- _Source data_:
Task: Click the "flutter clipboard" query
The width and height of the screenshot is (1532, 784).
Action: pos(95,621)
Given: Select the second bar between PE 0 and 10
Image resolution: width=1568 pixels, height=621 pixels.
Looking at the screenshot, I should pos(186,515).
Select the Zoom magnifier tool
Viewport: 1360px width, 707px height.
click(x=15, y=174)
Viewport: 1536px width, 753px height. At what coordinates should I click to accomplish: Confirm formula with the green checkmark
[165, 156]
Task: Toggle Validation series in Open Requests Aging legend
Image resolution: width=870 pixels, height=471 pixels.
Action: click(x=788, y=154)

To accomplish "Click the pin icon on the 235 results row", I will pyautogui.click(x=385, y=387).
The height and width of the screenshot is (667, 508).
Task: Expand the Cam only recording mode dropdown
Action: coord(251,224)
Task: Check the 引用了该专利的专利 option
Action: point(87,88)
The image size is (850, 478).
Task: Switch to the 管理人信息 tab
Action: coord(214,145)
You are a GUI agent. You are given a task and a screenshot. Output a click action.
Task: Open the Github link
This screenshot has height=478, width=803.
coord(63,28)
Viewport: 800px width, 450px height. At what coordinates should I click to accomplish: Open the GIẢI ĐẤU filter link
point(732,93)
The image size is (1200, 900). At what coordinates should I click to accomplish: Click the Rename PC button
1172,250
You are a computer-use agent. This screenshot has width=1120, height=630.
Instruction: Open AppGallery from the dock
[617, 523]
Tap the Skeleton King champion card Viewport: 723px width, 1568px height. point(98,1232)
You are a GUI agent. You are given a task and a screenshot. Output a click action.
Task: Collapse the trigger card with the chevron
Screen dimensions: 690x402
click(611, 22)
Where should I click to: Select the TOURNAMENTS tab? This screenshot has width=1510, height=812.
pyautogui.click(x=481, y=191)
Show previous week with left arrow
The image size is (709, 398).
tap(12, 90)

- _What the task asks_:
Print the entries again so that each one matches exactly.

- _Answer to this problem_:
Task: Click the "flutter clipboard" query
The width and height of the screenshot is (1532, 784).
Action: pos(95,621)
Given: Select the second bar between PE 0 and 10
Image resolution: width=1568 pixels, height=621 pixels.
Looking at the screenshot, I should pos(186,515).
Select the Zoom magnifier tool
Viewport: 1360px width, 707px height.
click(x=15, y=174)
Viewport: 1536px width, 753px height. At what coordinates should I click to accomplish: Confirm formula with the green checkmark
[165, 156]
Task: Toggle Validation series in Open Requests Aging legend
Image resolution: width=870 pixels, height=471 pixels.
Action: click(x=788, y=154)

To accomplish "Click the pin icon on the 235 results row", I will pyautogui.click(x=385, y=387).
The height and width of the screenshot is (667, 508).
Task: Expand the Cam only recording mode dropdown
Action: coord(251,224)
Task: Check the 引用了该专利的专利 option
Action: point(87,88)
The image size is (850, 478).
Task: Switch to the 管理人信息 tab
Action: coord(214,145)
You are a GUI agent. You are given a task and a screenshot. Output a click action.
Task: Open the Github link
This screenshot has height=478, width=803.
coord(63,28)
Viewport: 800px width, 450px height. At what coordinates should I click to accomplish: Open the GIẢI ĐẤU filter link
point(732,93)
The image size is (1200, 900). At what coordinates should I click to accomplish: Click the Rename PC button
1172,250
You are a computer-use agent. This screenshot has width=1120, height=630.
Instruction: Open AppGallery from the dock
[617, 523]
Tap the Skeleton King champion card Viewport: 723px width, 1568px height. point(98,1232)
You are a GUI agent. You are given a task and a screenshot. Output a click action.
Task: Collapse the trigger card with the chevron
Screen dimensions: 690x402
click(611, 22)
Where should I click to: Select the TOURNAMENTS tab? This screenshot has width=1510, height=812.
pyautogui.click(x=481, y=191)
Show previous week with left arrow
The image size is (709, 398).
tap(12, 90)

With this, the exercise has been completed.